BACK in June, Britain’s foremost foreign correspondent, Robert Fisk, noted something extreme about the conflict in Iraq: “How many suicide bombers have now immolated themselves against the Americans and their mercenaries and the new Iraqi army and the new Iraqi police force and their recruits? The figure appears to stand at around 420. Back in the days of Hezbollah’s war against Israeli occupation in Lebanon, a suicide bomber a month was regarded as phenomenal. In the Palestinian intifada, one a week was amazing. But in Iraq, we reach seven a day; Wal-Mart suicide bombing that raises the darkest questions about our ability to crush the uprising.”

It is a phenomenon that interests University of Chicago professor Robert Pape and his latest study challenges Western understanding of suicide bombing and its motivations. Al-Qaeda is stronger today than before 9/11, he argues, because more than 95 per cent of suicide attacks around the world are, in fact, not about religion but serve a specific strategic purpose, namely to pressure countries to withdraw military forces from occupied territory. Despite the rhetoric suggesting an irrational opponent hell-bent on Western destruction, Pape offers a perhaps more confronting reality. As he told ABC TV’s 7.30 Report in July, “the link between anger over American, British and Western military forces stationed in the Arabian Peninsula and al-Qaeda’s ability to recruit suicide terrorists to kill us couldn’t be tighter”.

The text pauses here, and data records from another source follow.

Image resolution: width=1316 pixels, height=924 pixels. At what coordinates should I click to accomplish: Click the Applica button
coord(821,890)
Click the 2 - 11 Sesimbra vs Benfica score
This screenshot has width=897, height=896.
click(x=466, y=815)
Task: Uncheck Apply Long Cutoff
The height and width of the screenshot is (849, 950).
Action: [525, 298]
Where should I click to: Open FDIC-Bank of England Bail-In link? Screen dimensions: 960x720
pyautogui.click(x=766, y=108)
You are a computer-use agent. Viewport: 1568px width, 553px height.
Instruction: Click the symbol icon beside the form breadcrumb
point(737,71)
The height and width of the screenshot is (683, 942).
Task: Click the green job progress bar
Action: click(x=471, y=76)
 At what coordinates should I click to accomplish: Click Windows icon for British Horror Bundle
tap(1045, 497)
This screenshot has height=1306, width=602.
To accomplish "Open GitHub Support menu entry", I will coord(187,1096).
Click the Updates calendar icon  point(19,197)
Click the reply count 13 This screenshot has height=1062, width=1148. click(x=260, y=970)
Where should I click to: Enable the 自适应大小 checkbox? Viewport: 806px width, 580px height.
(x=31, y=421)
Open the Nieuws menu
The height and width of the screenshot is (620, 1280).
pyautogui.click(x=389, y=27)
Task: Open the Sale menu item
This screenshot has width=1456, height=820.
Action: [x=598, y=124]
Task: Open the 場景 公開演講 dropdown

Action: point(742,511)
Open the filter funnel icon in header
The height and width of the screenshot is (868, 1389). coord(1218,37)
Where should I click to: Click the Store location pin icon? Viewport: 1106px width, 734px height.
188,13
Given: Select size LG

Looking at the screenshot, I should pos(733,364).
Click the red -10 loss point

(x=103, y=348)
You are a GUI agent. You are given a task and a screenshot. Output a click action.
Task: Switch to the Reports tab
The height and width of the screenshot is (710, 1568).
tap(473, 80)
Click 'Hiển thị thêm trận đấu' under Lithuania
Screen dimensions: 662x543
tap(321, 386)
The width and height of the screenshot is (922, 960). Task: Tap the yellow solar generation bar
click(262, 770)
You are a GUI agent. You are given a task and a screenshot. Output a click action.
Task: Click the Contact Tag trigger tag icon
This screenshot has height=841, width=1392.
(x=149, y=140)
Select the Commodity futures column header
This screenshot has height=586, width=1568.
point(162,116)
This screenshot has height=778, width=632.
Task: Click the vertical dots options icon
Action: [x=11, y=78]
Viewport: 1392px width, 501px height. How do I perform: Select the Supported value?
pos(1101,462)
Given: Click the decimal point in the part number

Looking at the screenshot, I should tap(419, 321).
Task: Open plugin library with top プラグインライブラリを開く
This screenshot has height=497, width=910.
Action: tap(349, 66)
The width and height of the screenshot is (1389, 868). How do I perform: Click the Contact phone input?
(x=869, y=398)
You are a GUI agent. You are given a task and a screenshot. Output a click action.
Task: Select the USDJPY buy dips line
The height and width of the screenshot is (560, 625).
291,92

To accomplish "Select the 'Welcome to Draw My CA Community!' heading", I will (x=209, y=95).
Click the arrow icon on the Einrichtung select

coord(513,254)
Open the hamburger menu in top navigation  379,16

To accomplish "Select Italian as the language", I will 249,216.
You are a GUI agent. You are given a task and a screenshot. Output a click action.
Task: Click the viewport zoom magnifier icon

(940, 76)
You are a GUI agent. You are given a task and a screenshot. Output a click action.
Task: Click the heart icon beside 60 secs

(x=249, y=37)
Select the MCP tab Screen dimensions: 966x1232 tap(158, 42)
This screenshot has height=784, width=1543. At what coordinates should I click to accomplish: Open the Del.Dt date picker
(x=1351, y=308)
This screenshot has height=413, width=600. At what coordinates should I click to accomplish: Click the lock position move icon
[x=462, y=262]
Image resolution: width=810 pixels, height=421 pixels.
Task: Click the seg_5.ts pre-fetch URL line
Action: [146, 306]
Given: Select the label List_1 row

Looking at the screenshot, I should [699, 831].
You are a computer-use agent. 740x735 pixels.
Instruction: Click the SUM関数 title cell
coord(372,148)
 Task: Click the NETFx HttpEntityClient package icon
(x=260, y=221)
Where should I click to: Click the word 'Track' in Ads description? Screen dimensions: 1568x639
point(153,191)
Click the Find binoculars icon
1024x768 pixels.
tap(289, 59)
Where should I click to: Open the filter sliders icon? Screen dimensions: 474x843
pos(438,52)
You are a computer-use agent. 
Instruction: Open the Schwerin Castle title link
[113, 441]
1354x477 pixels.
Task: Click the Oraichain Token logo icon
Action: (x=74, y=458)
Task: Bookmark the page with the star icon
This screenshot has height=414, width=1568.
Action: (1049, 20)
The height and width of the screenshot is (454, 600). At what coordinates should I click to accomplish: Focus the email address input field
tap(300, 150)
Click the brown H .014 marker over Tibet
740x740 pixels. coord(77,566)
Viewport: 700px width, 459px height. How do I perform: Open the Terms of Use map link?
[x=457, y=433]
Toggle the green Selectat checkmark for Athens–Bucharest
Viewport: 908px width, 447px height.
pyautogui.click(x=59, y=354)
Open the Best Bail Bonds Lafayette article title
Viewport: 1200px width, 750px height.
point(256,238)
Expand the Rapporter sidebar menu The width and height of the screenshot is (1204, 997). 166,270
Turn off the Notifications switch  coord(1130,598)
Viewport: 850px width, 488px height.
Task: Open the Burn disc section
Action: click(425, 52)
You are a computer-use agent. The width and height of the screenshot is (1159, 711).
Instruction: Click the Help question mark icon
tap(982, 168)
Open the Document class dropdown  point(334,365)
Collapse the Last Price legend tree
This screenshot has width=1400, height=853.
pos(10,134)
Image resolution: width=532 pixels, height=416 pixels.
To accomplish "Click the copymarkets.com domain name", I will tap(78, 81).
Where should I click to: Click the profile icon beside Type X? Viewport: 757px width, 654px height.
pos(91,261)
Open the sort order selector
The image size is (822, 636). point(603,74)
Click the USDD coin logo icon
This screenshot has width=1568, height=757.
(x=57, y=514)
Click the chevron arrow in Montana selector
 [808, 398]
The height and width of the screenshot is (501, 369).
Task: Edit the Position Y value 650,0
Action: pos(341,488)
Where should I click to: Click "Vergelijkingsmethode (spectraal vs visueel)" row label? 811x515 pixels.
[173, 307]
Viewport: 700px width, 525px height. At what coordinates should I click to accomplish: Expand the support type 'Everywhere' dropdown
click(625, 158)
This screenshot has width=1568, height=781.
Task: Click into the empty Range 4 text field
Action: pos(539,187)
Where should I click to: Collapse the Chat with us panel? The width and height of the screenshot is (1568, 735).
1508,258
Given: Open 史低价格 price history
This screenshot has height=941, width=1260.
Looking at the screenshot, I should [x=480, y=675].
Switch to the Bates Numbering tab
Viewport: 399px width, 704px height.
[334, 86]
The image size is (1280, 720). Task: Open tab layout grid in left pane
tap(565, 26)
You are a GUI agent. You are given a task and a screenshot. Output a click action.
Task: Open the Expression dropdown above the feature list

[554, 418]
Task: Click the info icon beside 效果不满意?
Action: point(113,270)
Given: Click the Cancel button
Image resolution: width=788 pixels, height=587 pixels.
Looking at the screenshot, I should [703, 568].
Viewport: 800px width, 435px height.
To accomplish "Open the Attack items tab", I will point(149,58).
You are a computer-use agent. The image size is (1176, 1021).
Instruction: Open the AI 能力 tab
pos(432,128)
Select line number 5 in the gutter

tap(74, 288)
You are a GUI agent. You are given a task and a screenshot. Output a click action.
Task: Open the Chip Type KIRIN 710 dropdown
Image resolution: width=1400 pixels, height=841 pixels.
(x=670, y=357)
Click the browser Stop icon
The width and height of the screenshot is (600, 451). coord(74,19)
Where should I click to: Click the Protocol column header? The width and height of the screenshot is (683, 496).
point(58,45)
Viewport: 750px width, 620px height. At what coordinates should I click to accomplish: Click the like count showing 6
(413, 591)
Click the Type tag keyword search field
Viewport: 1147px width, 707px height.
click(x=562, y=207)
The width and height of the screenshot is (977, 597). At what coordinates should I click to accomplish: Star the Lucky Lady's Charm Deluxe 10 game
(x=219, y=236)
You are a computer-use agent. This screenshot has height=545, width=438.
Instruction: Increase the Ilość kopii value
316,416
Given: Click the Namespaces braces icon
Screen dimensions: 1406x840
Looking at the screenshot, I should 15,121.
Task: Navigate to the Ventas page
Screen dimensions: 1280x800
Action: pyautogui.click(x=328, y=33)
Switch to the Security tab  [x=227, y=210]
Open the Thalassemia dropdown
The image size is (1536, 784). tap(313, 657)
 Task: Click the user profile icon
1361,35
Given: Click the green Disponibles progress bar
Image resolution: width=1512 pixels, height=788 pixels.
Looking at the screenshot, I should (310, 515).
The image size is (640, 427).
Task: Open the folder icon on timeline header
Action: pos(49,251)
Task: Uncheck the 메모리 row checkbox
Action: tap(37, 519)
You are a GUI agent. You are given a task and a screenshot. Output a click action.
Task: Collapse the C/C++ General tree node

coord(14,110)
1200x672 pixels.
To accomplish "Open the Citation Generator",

Pape has compiled a database of every suicide bombing from 1980 to 2003 315 attacks in total. There is little connection between Islamic fundamentalism and suicide terrorism, he writes, and finds that the leading instigators of suicide attacks are Sri Lanka’s Tamil Tigers, a Marxist-Leninist group opposed to religion. They committed 76 of the 315 attacks, more than Hamas.

Pape is brave enough to state that although September 11 was a horrific event it was not unique. Non-Western nations had been suffering under the yoke of similar attacks for years but it took the lethal swipe at America’s heartland to awaken some in the West to the idea that terrorist strikes come for a reason. The world may have shifted for George W. Bush and his supporters, but many others know well the tragedy of indiscriminate killing.

There were 36 suicide attackers in Lebanon between 1982 and 1986, many directed at the Israeli and American occupation. Pape finds that 71 per cent of the attackers were, in fact, Christian with only 8 per cent Islamist. “What Lebanon’s suicide attackers share is not ideology,” he writes, “or organisational indoctrination, but simply a common commitment to resist foreign occupation. Alliances among disparate groups and individuals are common in nationalist rebellions”.

The most fascinating chapter in the book explores the background of three suicide attackers, their lives and possible reasons behind their action. Saeed Hotari killed 21 Israelis outside a nightclub in Tel Aviv in 2001. He came from a poor Palestinian family and resented the Israeli occupation. Before his death, he left a statement that reveals his thinking: “If we don’t fight, we will suffer. If we do fight, we will suffer, but so will they.”

This Australian edition of Dying To Win includes the Bali bombings and the ramifications. Pape urges an understanding of the motives behind all suicide attacks and a rejection of the simplicity of John Howard, who announced in the wake of the July 7 London attacks that “we are freedom-loving people” and our foreign policies would not change in the face of such atrocities.